By Yaël Ossowski | Florida Watchdog
ST. PETERSBURG — Free speech is a great idea, but it doesn’t extend to military funeral protesters and political smear campaigns.
That’s the attitude of several Florida state lawmakers throwing their weight behind a pair of bills, each establishing restrictions on speech that could be considered either harmful or disgraceful and handing out big penalties for those who run afoul of the established rules.
Florida’s legislative session doesn’t officially begin for another three months, but that hasn’t stopped lawmakers from imposing new rules.
The first bill, SB 114, sponsored by state Sen. Maria Sachs, D-Boca Raton, aims to make it a felony for groups to put out intentionally misleading or false political advertisements.
The push behind Sachs’ bill most likely stems from the barrage of accusations launched her way in the recent election, including claims that she billed luxury limousine companies for public travel expenses and ran up the tab in order to pocket the money.
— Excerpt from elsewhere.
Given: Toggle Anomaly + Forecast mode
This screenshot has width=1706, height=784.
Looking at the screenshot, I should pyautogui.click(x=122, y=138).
“It’s gotten to the point where we’ve become overloaded with negative ads that are defamatory and do not directly go back to a candidate,” Sachs told Florida Today. “The law needs to be expanded to bring in electioneering committees to follow the same rules that political candidates follow – and that is truth in politics.”
Her proposal also would require that political candidates file an oath along with every campaign ad, swearing by penalty of perjury that the “content of the political advertisement is truthful,” according to the bill.
If groups run an ad that is found to be libelous or misleading, they could be fined up to $5,000.
“The courts have generally said that you need a free and robust public debate and sometimes that means you’ll have mistaken statements made,” said Timothy Lenz, a professor of political science at Florida Atlantic University in Boca Raton.
He said the proposed law leaves a lot of room for abuse of free speech and expression in politics and would likely be struck down by any court.
“So many ads are not dealing necessarily with truth or falsities, but interpretation. Even if you were to write a statute that provided for recovery of damages from clear false statements, I’m not sure whether it’d pass muster,” Lenz said.
“You’re dealing with public officials and public figures,” he told Florida Watchdog. “At some point, that means they’ll have to put up with harmful or false statements made about them much less than allegations about their positions on the issues.”
The anti-Westboro law
Another bill tabled this week in Tallahassee by state Sen. Lizbeth Benacquisto, R-Fort Myers, would target “unlawful protesters” at funerals of specific groups.
The federal ban, initially proposed by U.S. Sen.Olympia Snowe, R-Maine, was intended to stop the Topeka, Kan.-based Westboro Baptist Church, which routinely pickets and protests military funerals because they say military deaths are “ordered by God” as a result of “America’s sins,” such as homosexuality, abortion and adultery.
Florida’s proposed law would extend the protest-free radius to 500 feet from the funeral, burial or memorial service of fallen soldiers, first responders, politicians and anyone under the age of 18.
Both the federal and state laws have been proposed in spite of last year’s Supreme Court ruling on protected free speech at military funerals, upheld by a majority on the bench.
“Given that Westboro’s speech was at a public place on a matter of public concern, that speech is entitled to special protection under the First Amendment,” Supreme Court Chief Justice John Roberts wrote in the majority opinion.
‘Picking and choosing speech’
Critics point out both the funeral protest bill and the bill on misleading political ads are taking the wrong attitude toward free speech.
“Surely the Legislature has better things to be doing than working on new ways to limit the speech of Floridians,” said Baylor Johnson, spokesman for the ACLU of Florida. ”Both of these bills clearly have First Amendment implications.”
He said the most important part of the First Amendment to the Constitution protects speech that is considered unsavory by the majority of the population.
“Expression – including unpopular and even ugly expression—is protected by the First Amendment. Laws that broadly restrict the ability of individuals to express themselves, or that target certain kinds of speech based on who is speaking, who is being spoken to, or the content of the speech would be subject to a First Amendment challenge,” Baylor said.
“We don’t believe the answer to ugly or hateful speech is censorship or silencing speakers, especially when the proposed restrictions are so broad that they could rope in and restrict the speech of others. We believe the answer is more speech, and that the role of government is to protect the rights of all to express themselves, not pick and choose what kinds of speech get expressed in our state.
State lawmakers begin their session on March 5 in Tallahassee.